__WHAT TO WORK ON__
Transcribe the full listing below, word for word, without pictures.

__GIVEN DATA__

[Start of Attachment]

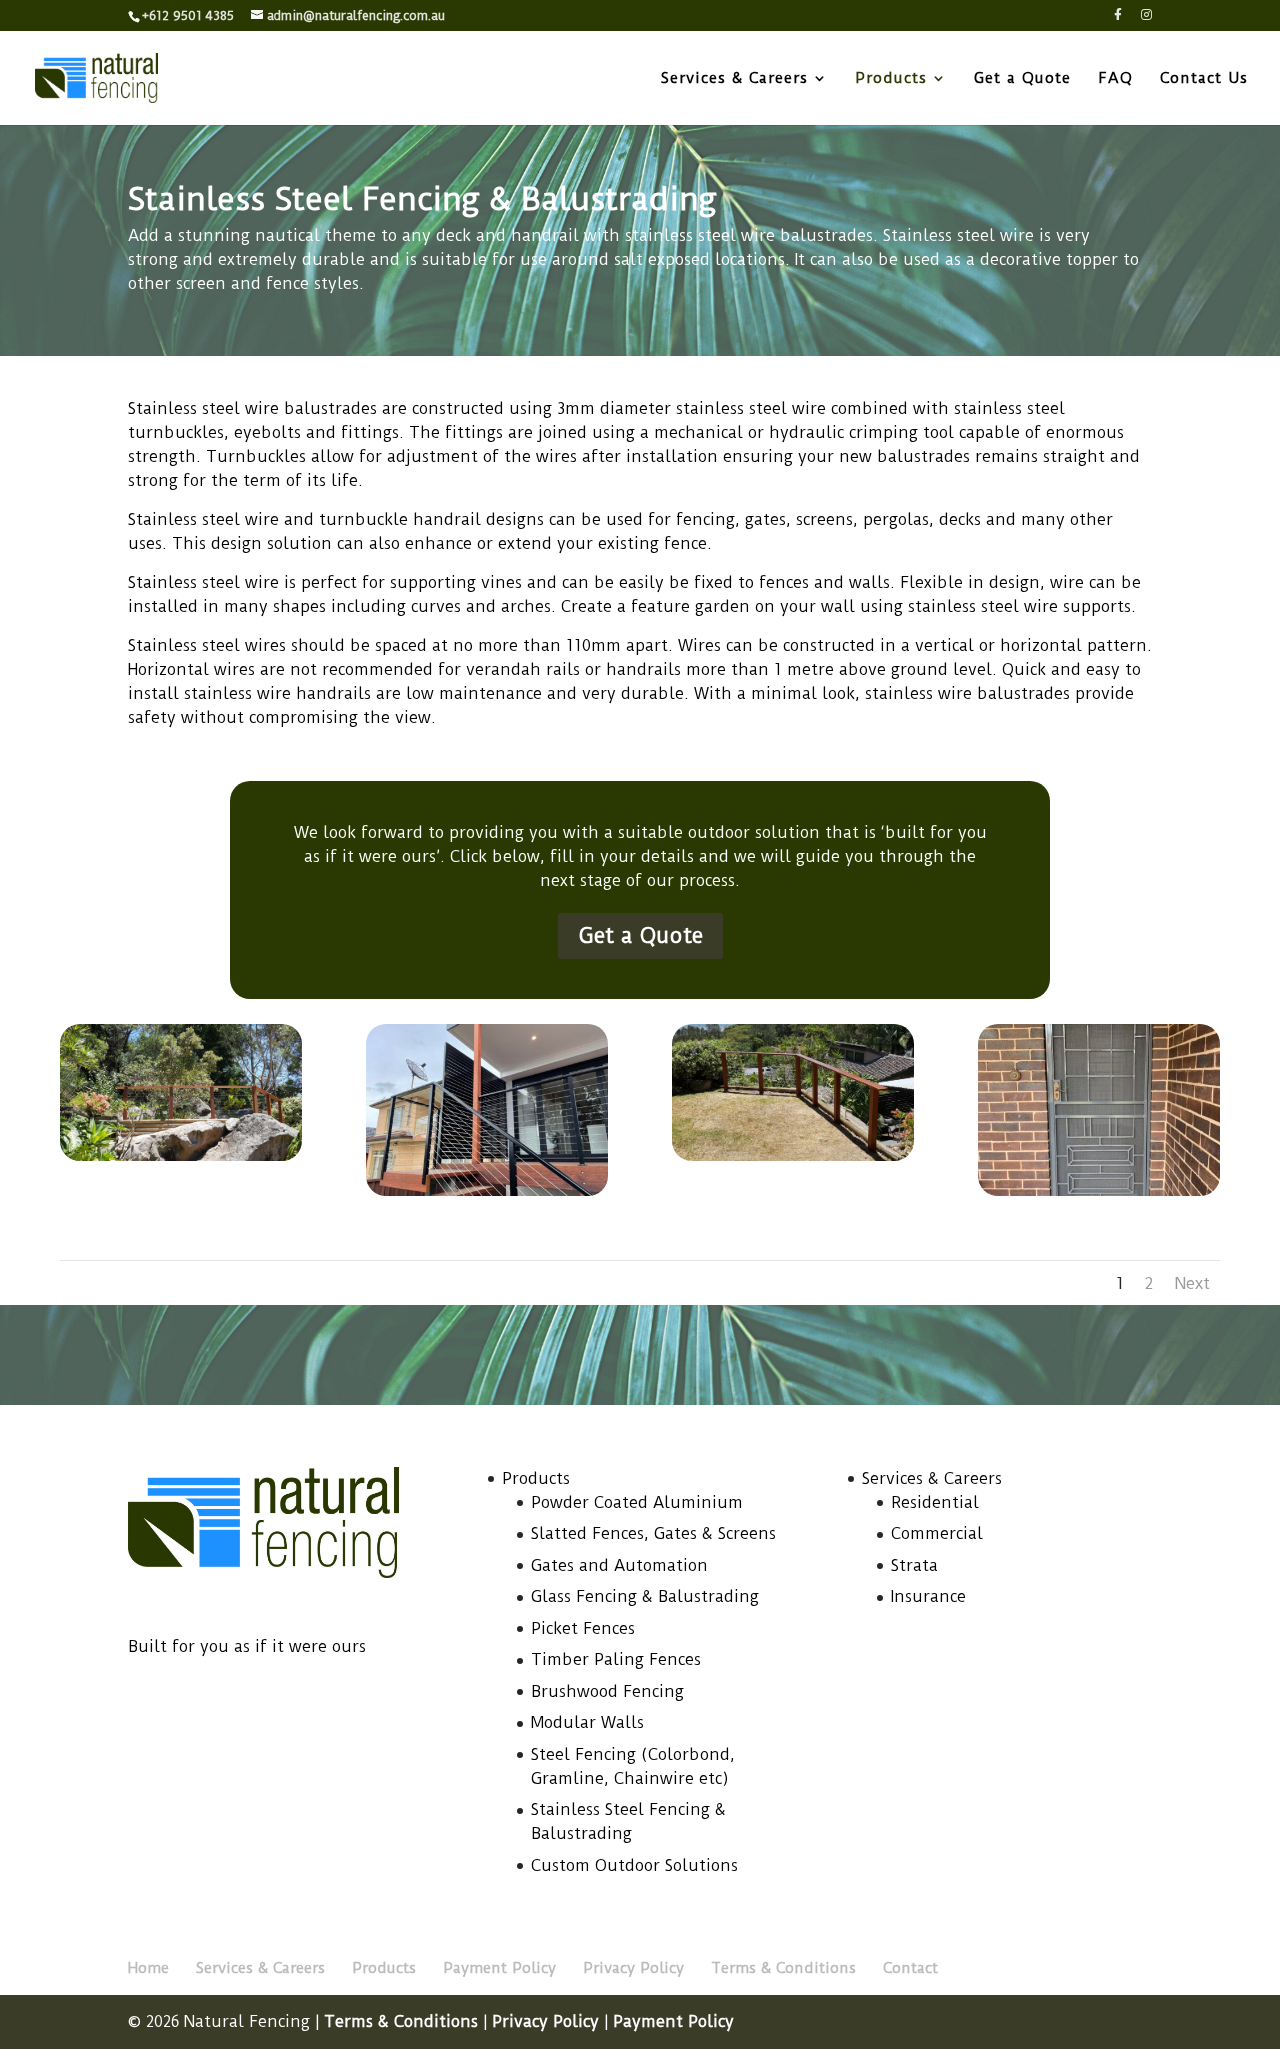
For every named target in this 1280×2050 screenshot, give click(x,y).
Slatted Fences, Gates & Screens (653, 1533)
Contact (910, 1968)
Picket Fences (583, 1628)
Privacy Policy (633, 1968)
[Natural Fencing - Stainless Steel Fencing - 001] (181, 1155)
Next (1192, 1283)
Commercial (937, 1533)
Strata (914, 1565)
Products (891, 79)
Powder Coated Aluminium (637, 1502)
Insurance (928, 1596)
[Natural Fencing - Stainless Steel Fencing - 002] (793, 1155)
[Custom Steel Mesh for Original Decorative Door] (1099, 1190)
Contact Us (1204, 79)
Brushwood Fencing (607, 1691)
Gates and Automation (619, 1565)
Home (148, 1968)
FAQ (1115, 79)
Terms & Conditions (783, 1968)
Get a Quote (1022, 79)
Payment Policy (499, 1968)
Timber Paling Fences (616, 1659)
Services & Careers (734, 79)
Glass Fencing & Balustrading (645, 1596)
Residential (935, 1502)
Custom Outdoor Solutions (634, 1865)
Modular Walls (587, 1722)
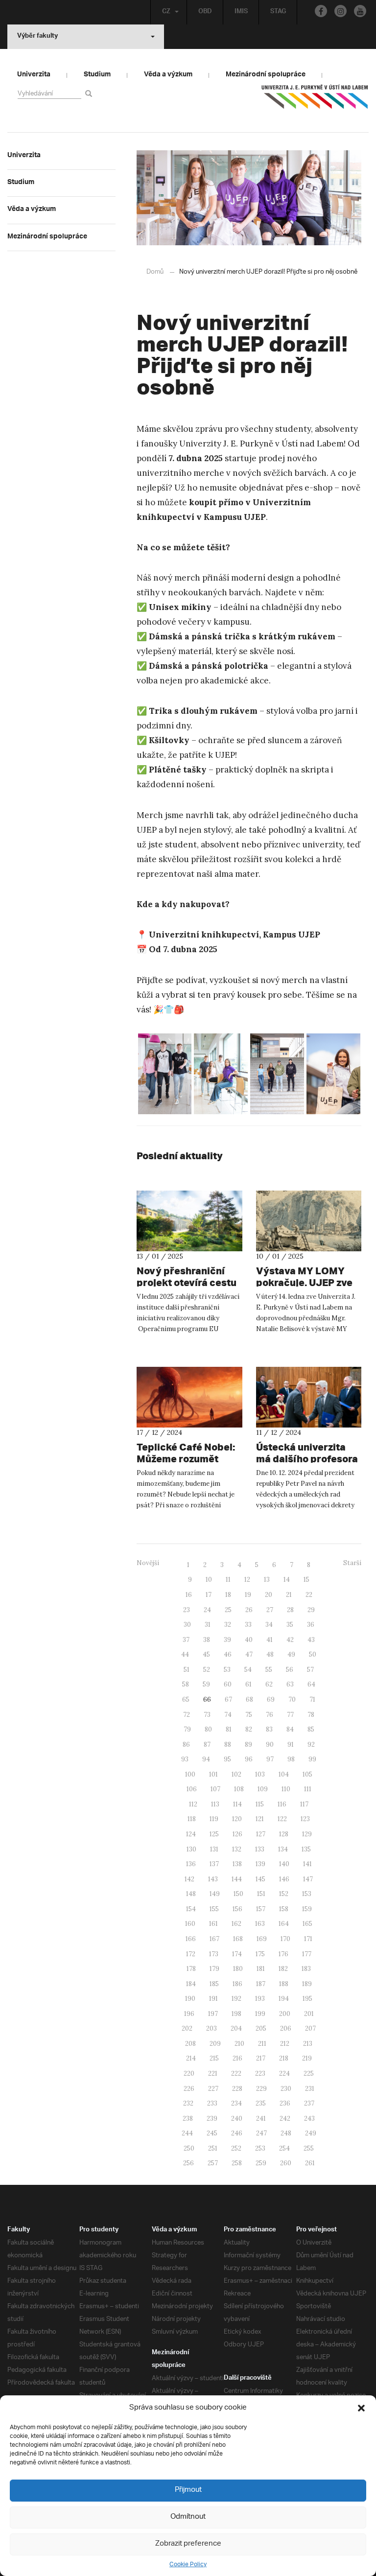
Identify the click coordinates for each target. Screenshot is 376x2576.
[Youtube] (360, 11)
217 (260, 2058)
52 (206, 1669)
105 (307, 1774)
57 (310, 1669)
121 (260, 1819)
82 (248, 1729)
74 (228, 1714)
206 (285, 2028)
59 (206, 1684)
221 (212, 2073)
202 (187, 2028)
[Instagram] (340, 11)
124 (191, 1834)
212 (284, 2043)
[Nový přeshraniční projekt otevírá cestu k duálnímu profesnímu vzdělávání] (189, 1221)
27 (269, 1610)
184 (191, 1984)
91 (290, 1744)
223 (260, 2073)
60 (228, 1684)
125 (214, 1834)
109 (263, 1789)
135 (306, 1849)
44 (185, 1654)
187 (260, 1984)
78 (310, 1714)
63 (290, 1684)
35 (289, 1624)
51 (186, 1669)
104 (284, 1774)
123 (305, 1819)
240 (236, 2118)
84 (290, 1729)
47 (249, 1654)
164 (284, 1924)
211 (262, 2043)
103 (260, 1774)
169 (262, 1939)
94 (206, 1759)
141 (307, 1864)
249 (310, 2133)
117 (304, 1804)
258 (237, 2163)
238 (188, 2118)
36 (310, 1624)
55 (268, 1669)
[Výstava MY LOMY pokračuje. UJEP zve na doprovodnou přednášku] (309, 1221)
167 (214, 1939)
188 (283, 1984)
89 (248, 1744)
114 (237, 1804)
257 (213, 2163)
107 (215, 1789)
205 (261, 2028)
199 (260, 2014)
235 (261, 2103)
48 (270, 1654)
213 (307, 2043)
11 (228, 1579)
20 (268, 1595)
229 (261, 2088)
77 (290, 1714)
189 (307, 1984)
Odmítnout (188, 2517)
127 (260, 1834)
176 (283, 1954)
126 (237, 1834)
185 (214, 1984)
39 (227, 1640)
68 (249, 1699)
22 (309, 1595)
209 (215, 2043)
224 (284, 2073)
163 (260, 1924)
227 (213, 2088)
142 (189, 1879)
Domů (155, 272)
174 (237, 1954)
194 (284, 1998)
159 (307, 1909)
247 (261, 2133)
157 (260, 1909)
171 (308, 1939)
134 (283, 1849)
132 (236, 1849)
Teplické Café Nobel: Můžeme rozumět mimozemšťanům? (186, 1458)
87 (207, 1744)
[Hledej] (90, 93)
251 (212, 2148)
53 (227, 1669)
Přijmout (188, 2490)
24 (207, 1610)
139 (260, 1864)
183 (306, 1969)
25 (228, 1610)
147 (308, 1879)
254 (284, 2148)
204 (236, 2028)
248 (286, 2133)
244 (187, 2133)
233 (212, 2103)
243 (309, 2118)
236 (285, 2103)
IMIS (241, 12)
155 (214, 1909)
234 (236, 2103)
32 (227, 1624)
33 (248, 1624)
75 (248, 1714)
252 (236, 2148)
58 (185, 1684)
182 (283, 1969)
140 (284, 1864)
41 (269, 1640)
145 (260, 1879)
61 (248, 1684)
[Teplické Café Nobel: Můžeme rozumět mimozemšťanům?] (189, 1397)
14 (286, 1579)
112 (193, 1804)
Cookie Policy (188, 2564)
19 (248, 1595)
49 (291, 1654)
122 (282, 1819)
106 (192, 1789)
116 (282, 1804)
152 (283, 1894)
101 (213, 1774)
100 (190, 1774)
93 (184, 1759)
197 (213, 2014)
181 (261, 1969)
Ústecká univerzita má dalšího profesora (307, 1453)
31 (208, 1624)
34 (269, 1624)
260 (285, 2163)
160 (190, 1924)
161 (213, 1924)
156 (237, 1909)
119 (214, 1819)
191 (213, 1998)
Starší (352, 1563)
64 (311, 1684)
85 (310, 1729)
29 (311, 1610)
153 (306, 1894)
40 (249, 1640)
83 (269, 1729)
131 (214, 1849)
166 (191, 1939)
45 (206, 1654)
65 (185, 1699)
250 (189, 2148)
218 (283, 2058)
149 (215, 1894)
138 (237, 1864)
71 (312, 1699)
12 (247, 1579)
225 (309, 2073)
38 (206, 1640)
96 (249, 1759)
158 (283, 1909)
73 (207, 1714)
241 (261, 2118)
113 (215, 1804)
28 (290, 1610)
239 (212, 2118)
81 (229, 1729)
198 (236, 2014)
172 (190, 1954)
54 (248, 1669)
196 (189, 2014)
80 (208, 1729)
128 (283, 1834)
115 (260, 1804)
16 (189, 1595)
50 (312, 1654)
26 (249, 1610)
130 (191, 1849)
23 (186, 1610)
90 (270, 1744)
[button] (361, 2408)
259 (261, 2163)
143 (213, 1879)
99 (312, 1759)
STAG (278, 12)
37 (186, 1640)
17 (209, 1595)
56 (289, 1669)
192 (236, 1998)
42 (290, 1640)
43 (311, 1640)
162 (236, 1924)
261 (310, 2163)
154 (191, 1909)
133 (259, 1849)
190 (190, 1998)
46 (228, 1654)
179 (214, 1969)
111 (307, 1789)
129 (307, 1834)
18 (228, 1595)
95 (227, 1759)
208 (190, 2043)
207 (310, 2028)
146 (284, 1879)
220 (189, 2073)
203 (211, 2028)
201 (309, 2014)
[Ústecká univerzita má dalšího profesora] (309, 1397)
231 (309, 2088)
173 (213, 1954)
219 (307, 2058)
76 (269, 1714)
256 (188, 2163)
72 (186, 1714)
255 (309, 2148)
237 (309, 2103)
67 (228, 1699)
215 (214, 2058)
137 (214, 1864)
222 (236, 2073)
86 (186, 1744)
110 (286, 1789)
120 (237, 1819)
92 (311, 1744)
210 (239, 2043)
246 (236, 2133)
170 (285, 1939)
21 (289, 1595)
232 (188, 2103)
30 (187, 1624)
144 (237, 1879)
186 (237, 1984)
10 (209, 1579)
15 (306, 1579)
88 (227, 1744)
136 (191, 1864)
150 (238, 1894)
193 (260, 1998)
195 (307, 1998)
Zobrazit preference (188, 2544)
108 (239, 1789)
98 (291, 1759)
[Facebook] (321, 11)
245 (212, 2133)
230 (286, 2088)
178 (191, 1969)
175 (260, 1954)
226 (189, 2088)
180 (238, 1969)
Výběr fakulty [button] (37, 36)
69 (271, 1699)
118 (192, 1819)
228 (237, 2088)
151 (261, 1894)
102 (236, 1774)
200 (284, 2014)
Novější (148, 1563)
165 (307, 1924)
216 (237, 2058)
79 (187, 1729)
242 (285, 2118)
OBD (205, 12)
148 (191, 1894)
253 (260, 2148)
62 (269, 1684)
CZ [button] (166, 12)
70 (292, 1699)
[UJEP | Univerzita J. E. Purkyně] (315, 101)
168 (238, 1939)
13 (267, 1579)
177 (306, 1954)
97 (270, 1759)
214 (191, 2058)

[End of Attachment]

__TASK ANSWER__
For every named target in this 1280×2050 screenshot, give click(x,y).
Slatted Fences, Gates & Screens (653, 1533)
Contact (910, 1968)
Picket Fences (583, 1628)
Privacy Policy (633, 1968)
[Natural Fencing - Stainless Steel Fencing - 001] (181, 1155)
Next (1192, 1283)
Commercial (937, 1533)
Strata (914, 1565)
Products (891, 79)
Powder Coated Aluminium (637, 1502)
Insurance (928, 1596)
[Natural Fencing - Stainless Steel Fencing - 002] (793, 1155)
[Custom Steel Mesh for Original Decorative Door] (1099, 1190)
Contact Us (1204, 79)
Brushwood Fencing (607, 1691)
Gates and Automation (619, 1565)
Home (148, 1968)
FAQ (1115, 79)
Terms & Conditions (783, 1968)
Get a Quote (1022, 79)
Payment Policy (499, 1968)
Timber Paling Fences (616, 1659)
Services & Careers (734, 79)
Glass Fencing & Balustrading (645, 1596)
Residential (935, 1502)
Custom Outdoor Solutions (634, 1865)
Modular Walls (587, 1722)
Identify the click coordinates for each target. Screenshot is 376x2576.
[Youtube] (360, 11)
217 (260, 2058)
52 (206, 1669)
105 (307, 1774)
57 (310, 1669)
121 (260, 1819)
82 (248, 1729)
74 (228, 1714)
206 (285, 2028)
59 (206, 1684)
221 (212, 2073)
202 (187, 2028)
[Instagram] (340, 11)
124 (191, 1834)
212 (284, 2043)
[Nový přeshraniční projekt otevírá cestu k duálnímu profesnímu vzdělávání] (189, 1221)
27 (269, 1610)
184 (191, 1984)
91 (290, 1744)
223 (260, 2073)
60 (228, 1684)
125 (214, 1834)
109 (263, 1789)
135 (306, 1849)
44 (185, 1654)
187 (260, 1984)
78 (310, 1714)
63 (290, 1684)
35 (289, 1624)
51 (186, 1669)
104 (284, 1774)
123 (305, 1819)
240 (236, 2118)
84 (290, 1729)
47 (249, 1654)
164 (284, 1924)
211 (262, 2043)
103 (260, 1774)
169 (262, 1939)
94 (206, 1759)
141 (307, 1864)
249 (310, 2133)
117 (304, 1804)
258 (237, 2163)
238 (188, 2118)
36 (310, 1624)
55 (268, 1669)
[Výstava MY LOMY pokračuje. UJEP zve na doprovodnou přednášku] (309, 1221)
167 (214, 1939)
188 (283, 1984)
89 (248, 1744)
114 (237, 1804)
257 (213, 2163)
107 (215, 1789)
205 (261, 2028)
199 (260, 2014)
235 (261, 2103)
48 (270, 1654)
213 (307, 2043)
11 (228, 1579)
20 (268, 1595)
229 (261, 2088)
77 (290, 1714)
189 (307, 1984)
Odmítnout (188, 2517)
127 (260, 1834)
176 (283, 1954)
126 (237, 1834)
185 (214, 1984)
39 (227, 1640)
68 (249, 1699)
22 (309, 1595)
209 (215, 2043)
224 (284, 2073)
163 (260, 1924)
227 (213, 2088)
142 (189, 1879)
Domů (155, 272)
174 (237, 1954)
194 (284, 1998)
159 (307, 1909)
247 (261, 2133)
157 (260, 1909)
171 (308, 1939)
134 (283, 1849)
132 (236, 1849)
Teplické Café Nobel: Můžeme rozumět mimozemšťanům? (186, 1458)
87 (207, 1744)
[Hledej] (90, 93)
251 (212, 2148)
53 (227, 1669)
Přijmout (188, 2490)
24 (207, 1610)
139 (260, 1864)
183 (306, 1969)
25 (228, 1610)
147 (308, 1879)
254 (284, 2148)
204 (236, 2028)
248 (286, 2133)
244 (187, 2133)
233 (212, 2103)
243 (309, 2118)
236 (285, 2103)
IMIS (241, 12)
155 (214, 1909)
234 (236, 2103)
32 (227, 1624)
33 (248, 1624)
75 (248, 1714)
252 (236, 2148)
58 (185, 1684)
182 (283, 1969)
140 (284, 1864)
41 (269, 1640)
145 (260, 1879)
61 (248, 1684)
[Teplické Café Nobel: Můžeme rozumět mimozemšťanům?] (189, 1397)
14 (286, 1579)
112 (193, 1804)
Cookie Policy (188, 2564)
19 (248, 1595)
49 (291, 1654)
122 (282, 1819)
106 (192, 1789)
116 (282, 1804)
152 (283, 1894)
101 (213, 1774)
100 (190, 1774)
93 (184, 1759)
197 (213, 2014)
181 (261, 1969)
Ústecká univerzita má dalšího profesora (307, 1453)
31 (208, 1624)
34 (269, 1624)
260 (285, 2163)
160 (190, 1924)
161 (213, 1924)
156 (237, 1909)
119 (214, 1819)
191 (213, 1998)
Starší (352, 1563)
64 (311, 1684)
85 (310, 1729)
29 (311, 1610)
153 (306, 1894)
40 (249, 1640)
83 (269, 1729)
131 (214, 1849)
166 (191, 1939)
45 (206, 1654)
65 (185, 1699)
250 (189, 2148)
218 (283, 2058)
149 (215, 1894)
138 (237, 1864)
71 (312, 1699)
12 (247, 1579)
225 (309, 2073)
38 (206, 1640)
96 (249, 1759)
158 (283, 1909)
73 (207, 1714)
241 (261, 2118)
113 (215, 1804)
28 (290, 1610)
239 (212, 2118)
81 (229, 1729)
198 (236, 2014)
172 (190, 1954)
54 (248, 1669)
196 (189, 2014)
80 (208, 1729)
128 (283, 1834)
115 (260, 1804)
16 (189, 1595)
50 (312, 1654)
26 (249, 1610)
130 (191, 1849)
23 (186, 1610)
90 (270, 1744)
[button] (361, 2408)
259 (261, 2163)
143 (213, 1879)
99 (312, 1759)
STAG (278, 12)
37 (186, 1640)
17 (209, 1595)
56 (289, 1669)
192 (236, 1998)
42 (290, 1640)
43 (311, 1640)
162 (236, 1924)
261 (310, 2163)
154 (191, 1909)
133 (259, 1849)
190 (190, 1998)
46 (228, 1654)
179 (214, 1969)
111 (307, 1789)
129 (307, 1834)
18 (228, 1595)
95 (227, 1759)
208 (190, 2043)
207 (310, 2028)
146 (284, 1879)
220 (189, 2073)
203 (211, 2028)
201 (309, 2014)
[Ústecká univerzita má dalšího profesora] (309, 1397)
231 (309, 2088)
173 (213, 1954)
219 (307, 2058)
76 (269, 1714)
256 (188, 2163)
72 (186, 1714)
255 (309, 2148)
237 (309, 2103)
67 (228, 1699)
215 (214, 2058)
137 (214, 1864)
222 (236, 2073)
86 (186, 1744)
110 (286, 1789)
120 (237, 1819)
92 (311, 1744)
210 (239, 2043)
246 (236, 2133)
170 (285, 1939)
21 (289, 1595)
232 (188, 2103)
30 (187, 1624)
144 (237, 1879)
186 (237, 1984)
10 (209, 1579)
15 (306, 1579)
88 (227, 1744)
136 (191, 1864)
150 (238, 1894)
193 (260, 1998)
195 (307, 1998)
Zobrazit preference (188, 2544)
108 (239, 1789)
98 (291, 1759)
[Facebook] (321, 11)
245 (212, 2133)
230 (286, 2088)
178 (191, 1969)
175 (260, 1954)
226 (189, 2088)
180 (238, 1969)
Výběr fakulty [button] (37, 36)
69 (271, 1699)
118 (192, 1819)
228 (237, 2088)
151 (261, 1894)
102 (236, 1774)
200 (284, 2014)
Novější (148, 1563)
165 (307, 1924)
216 (237, 2058)
79 (187, 1729)
242 (285, 2118)
OBD (205, 12)
148 (191, 1894)
253 (260, 2148)
62 (269, 1684)
CZ [button] (166, 12)
70 (292, 1699)
[UJEP | Univerzita J. E. Purkyně] (315, 101)
168 (238, 1939)
13 (267, 1579)
177 (306, 1954)
97 (270, 1759)
214 (191, 2058)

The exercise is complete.